Julia-based Makefile replacement for research workflows

I’m playing around with DrWatson to organize research workflows. It feels like it would be nice to also have a Makefile in a project repository that defines which scripts produce which output file. The idea would be to simply be able to run make in the project root and that would run all my julia scripts to produce output files, plots, and reports.

As far as I can tell, this is not something that DrWatson has built-in: it can keep track of which script (and which revision) generated a particular output file, but not really the inverse direction, and without any good way to automate the entire project.

One problem with Makefiles that I ran into was that, by default, DrWatson likes to put equal signs in the output files, which Makefiles have problems with. Thus (apart from ugly workarounds), I’d either have to convince DrWatson not to do that, or switch to something other than a Makefile.

Is there some package in Julia that can replace make for these kinds of workflows?

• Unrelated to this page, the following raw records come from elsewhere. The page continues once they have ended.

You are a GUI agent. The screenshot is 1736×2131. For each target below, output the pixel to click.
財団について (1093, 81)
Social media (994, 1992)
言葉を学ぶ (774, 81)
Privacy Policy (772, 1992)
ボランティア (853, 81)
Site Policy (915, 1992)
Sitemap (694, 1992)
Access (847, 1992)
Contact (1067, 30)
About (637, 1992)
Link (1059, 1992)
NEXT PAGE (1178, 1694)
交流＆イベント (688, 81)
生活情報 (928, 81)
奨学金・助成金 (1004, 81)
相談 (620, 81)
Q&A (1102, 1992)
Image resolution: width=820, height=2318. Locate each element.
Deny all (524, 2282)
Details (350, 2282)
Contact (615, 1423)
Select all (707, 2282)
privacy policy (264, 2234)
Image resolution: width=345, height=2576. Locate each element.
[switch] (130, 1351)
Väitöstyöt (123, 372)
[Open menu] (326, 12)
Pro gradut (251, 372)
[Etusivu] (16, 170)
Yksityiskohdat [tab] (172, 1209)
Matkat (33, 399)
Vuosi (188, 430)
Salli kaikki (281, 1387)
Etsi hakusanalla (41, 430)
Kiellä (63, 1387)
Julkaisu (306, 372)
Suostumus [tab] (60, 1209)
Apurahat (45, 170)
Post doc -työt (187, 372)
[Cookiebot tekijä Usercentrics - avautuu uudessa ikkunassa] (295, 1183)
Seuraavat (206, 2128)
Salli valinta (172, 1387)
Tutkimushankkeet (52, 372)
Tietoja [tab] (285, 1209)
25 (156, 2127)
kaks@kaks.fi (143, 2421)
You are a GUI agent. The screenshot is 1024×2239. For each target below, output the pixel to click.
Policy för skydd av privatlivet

Something that takes a data structure defining a map from a target to one or more dependencies, and runs a particular piece of Julia code to create/update the target if it doesn’t exist or is older than the dependency?

This doesn’t have to be a full replacement of make suitable for driving software compilation. Something that can emulate a relatively simple Makefile rule like

plot.pdf: plot.jl data/*.dat
    julia $<  # equivalent to `julia plot.jl`

would be sufficient. I could probably code up something quick and dirty in any particular project, but maybe there is an existing solution? I saw Alternatives to Makefile and shebang scripts?, but all projects mentioned there seem to be abandoned.

A huge added benefit of using Julia for this would also be that the entire “make” can happen in a single julia process, reducing the JIT overhead. Also, it would work on non-Unix systems.

Associated issue: https://github.com/JuliaDynamics/DrWatson.jl/issues/315

Hmm… Makeitso.jl looks like an interesting project in terms of tracking a full dependency graph, but it seems pretty far removed from anything file-based like make.

In the meantime, “quick and dirty” would look something like this src/makerules.jl file, which is then included in a make.jl file in the project root (and which in turn can be run from a traditional Makefile). The AbstractRule/ScriptRule should be easy to extend to more complicated situations. This doesn’t do anything like recursive dependencies. The assumption is that the RULES are ordered by hand so that all prerequisites exist by the time the rule is evaluated. That’s where something like Makeitso.jl would come in, presumably, but I’m not sure it’s worth the trouble.

Makeitso is very much file based in that every target is cached on disk. What you probably mean is the ability to produce source and object files as part of a compilation process as in make. I guess this can be easily achieved in Makeitso.jl by creating those output files as a side effect of the recipe. You would have two files on disk then: one containing the payload and another pilot file that keeps track of the recipe hash and the completion timestamp.

I will give it some though how this can be streamlined (perhaps a decicated macro?).

What I do think is missing in Makeitso.jl is the ability - like in the amazing Pluto.jl - to have the dependency graph automatically created and maintained. But contrary to Pluto, which is reactive, Makeitso or any make-like tool should be imperative. Expensive to build targets are only generated on explicit request of the target or its dependant targets.

Yes, that’s exactly what I mean. Sorry I wasn’t clear.

I guess this can be easily achieved in Makeitso.jl by creating those output files as a side effect of the recipe.

Right, it would certainly be possible to use Makeitso.jl as a “backend” in the code I have in makerules.jl/make.jl. Specially, it would allow discarding the manual order of the rules that I have now, and instead have Makeitso.jl figure out the order based on missing/outdated dependencies, exactly like make does it.

You would have two files on disk then: one containing the payload and another pilot file that keeps track of the recipe hash and the completion timestamp.

That actually seems less than ideal, in this context. I don’t know if there would be a way to tweak Makeitso.jl to use the mtime of the “payload file” for the time stamp

I think there are two reasons not to get rid of the pilot files. (i) If produced variables are still in memory, the timestamp does not require poking files on disk (I know this is not of particular concern in the use case of interest to you), and (ii) the pilot file also stores the recipe hash so it can track invalidation of not only the dependent targets but also of the build script itself.

1 Like

Hello all, have you found a solution? I am about to start using ShowYourWork for the research pipeline (and paper writing) but wanted to know if there is any solution in Julia.